Additional Important Terms
Conversion Rate
The percentage of visitors who complete a desired action (purchase, sign-up, click). Calculated as (number of conversions / number of visitors) * 100. This is the most common primary metric in A/B testing, though more sophisticated programs often use revenue per visitor or other metrics that capture both frequency and value.

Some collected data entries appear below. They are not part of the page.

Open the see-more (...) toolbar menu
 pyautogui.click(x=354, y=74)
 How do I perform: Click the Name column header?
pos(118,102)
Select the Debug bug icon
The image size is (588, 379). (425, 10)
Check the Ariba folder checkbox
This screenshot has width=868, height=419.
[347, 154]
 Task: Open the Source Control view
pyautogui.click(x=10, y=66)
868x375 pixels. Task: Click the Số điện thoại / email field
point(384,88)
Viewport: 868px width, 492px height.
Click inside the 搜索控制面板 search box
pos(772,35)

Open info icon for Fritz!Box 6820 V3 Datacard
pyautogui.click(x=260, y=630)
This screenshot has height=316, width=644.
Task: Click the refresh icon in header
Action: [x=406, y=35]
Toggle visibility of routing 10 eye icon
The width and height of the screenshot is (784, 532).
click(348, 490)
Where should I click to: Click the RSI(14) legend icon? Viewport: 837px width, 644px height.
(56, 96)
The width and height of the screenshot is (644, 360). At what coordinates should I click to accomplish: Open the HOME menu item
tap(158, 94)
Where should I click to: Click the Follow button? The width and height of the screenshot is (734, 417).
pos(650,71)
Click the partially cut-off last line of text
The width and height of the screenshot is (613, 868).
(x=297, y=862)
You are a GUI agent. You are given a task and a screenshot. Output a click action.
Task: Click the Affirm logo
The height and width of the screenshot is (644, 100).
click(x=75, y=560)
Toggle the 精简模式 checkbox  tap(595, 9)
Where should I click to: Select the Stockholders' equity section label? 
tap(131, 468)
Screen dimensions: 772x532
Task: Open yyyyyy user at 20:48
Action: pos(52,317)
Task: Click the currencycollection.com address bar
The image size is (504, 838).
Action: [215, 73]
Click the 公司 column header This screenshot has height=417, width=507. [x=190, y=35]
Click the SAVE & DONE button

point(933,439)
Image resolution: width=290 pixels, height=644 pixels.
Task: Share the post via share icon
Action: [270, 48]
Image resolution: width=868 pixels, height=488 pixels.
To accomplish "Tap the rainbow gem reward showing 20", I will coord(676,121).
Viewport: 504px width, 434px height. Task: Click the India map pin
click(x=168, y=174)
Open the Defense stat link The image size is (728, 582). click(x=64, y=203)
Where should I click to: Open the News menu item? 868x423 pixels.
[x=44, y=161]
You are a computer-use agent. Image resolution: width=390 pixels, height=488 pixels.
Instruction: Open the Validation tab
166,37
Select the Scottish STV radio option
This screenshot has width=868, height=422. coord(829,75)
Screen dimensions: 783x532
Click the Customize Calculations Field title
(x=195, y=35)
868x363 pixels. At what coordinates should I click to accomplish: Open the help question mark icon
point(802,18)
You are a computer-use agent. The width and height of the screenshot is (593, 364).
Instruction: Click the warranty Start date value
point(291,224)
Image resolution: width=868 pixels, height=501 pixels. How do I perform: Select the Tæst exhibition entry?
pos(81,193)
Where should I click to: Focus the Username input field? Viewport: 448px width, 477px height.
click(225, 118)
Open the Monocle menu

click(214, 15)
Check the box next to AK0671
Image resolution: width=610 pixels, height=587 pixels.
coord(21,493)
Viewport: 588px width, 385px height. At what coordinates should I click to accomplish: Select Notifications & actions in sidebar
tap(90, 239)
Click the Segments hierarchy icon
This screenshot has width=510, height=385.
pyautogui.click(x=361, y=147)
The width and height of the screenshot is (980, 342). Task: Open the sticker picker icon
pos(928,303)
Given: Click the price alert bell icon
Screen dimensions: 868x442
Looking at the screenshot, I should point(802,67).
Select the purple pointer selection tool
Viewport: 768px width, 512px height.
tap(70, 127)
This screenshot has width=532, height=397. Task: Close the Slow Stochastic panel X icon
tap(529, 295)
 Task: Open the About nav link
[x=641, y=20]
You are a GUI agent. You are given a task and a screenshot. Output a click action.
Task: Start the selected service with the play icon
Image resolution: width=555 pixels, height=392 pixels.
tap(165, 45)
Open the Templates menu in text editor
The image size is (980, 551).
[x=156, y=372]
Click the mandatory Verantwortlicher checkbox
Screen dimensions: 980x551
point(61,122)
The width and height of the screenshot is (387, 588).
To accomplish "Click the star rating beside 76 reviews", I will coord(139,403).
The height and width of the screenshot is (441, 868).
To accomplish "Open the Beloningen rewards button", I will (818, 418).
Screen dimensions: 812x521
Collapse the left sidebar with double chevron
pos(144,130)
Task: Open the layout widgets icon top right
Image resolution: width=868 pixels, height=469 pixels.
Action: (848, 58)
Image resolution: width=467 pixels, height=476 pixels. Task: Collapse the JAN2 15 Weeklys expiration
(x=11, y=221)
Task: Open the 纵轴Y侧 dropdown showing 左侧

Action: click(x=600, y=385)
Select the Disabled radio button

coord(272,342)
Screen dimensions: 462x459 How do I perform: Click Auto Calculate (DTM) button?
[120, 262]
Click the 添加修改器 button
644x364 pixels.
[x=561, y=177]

Minimum Detectable Effect (MDE)
The smallest effect that your test is designed to detect with the specified power and significance level. A 5% MDE means your test can reliably detect effects of 5% or larger, but may miss smaller effects. Choosing the MDE is a business decision: it represents the smallest improvement worth knowing about, given the traffic and time investment required.
Peeking Problem
The practice of repeatedly checking test results before the predetermined sample size is reached, and stopping the test when results look significant. This is problematic because statistical significance is expected to fluctuate during a test. Checking at multiple points dramatically increases the false positive rate. A test designed for a 5% false positive rate can have an effective false positive rate of 20-30% or higher when checked repeatedly.
Segmentation
Analyzing test results within subgroups of your population (mobile vs. desktop, new vs. returning visitors, geographic regions). Segmentation can reveal that an overall neutral result hides a strong positive effect in one segment and a negative effect in another. However, post-hoc segmentation (deciding which segments to analyze after seeing results) inflates false positive rates. Pre-registered segments avoid this problem.
Guardrail Metrics
Secondary metrics monitored during a test to ensure the variant doesn't cause unintended harm, even if the primary metric improves. For example, a test that increases sign-ups but decreases revenue per user would be caught by a revenue guardrail metric. Guardrail metrics don't determine the test winner — they prevent harmful implementations.
Using This Glossary
These terms aren't academic abstractions — they're the building blocks of sound experimentation practice. Each represents a concept that, when misunderstood, leads to measurable business harm: wasted engineering time implementing false positives, abandoned ideas that actually work, or decisions based on novelty effects that disappear within weeks.
Bookmark this glossary and reference it when reviewing test designs, interpreting results, or debating methodology with colleagues. The precision of your language directly affects the quality of your decisions.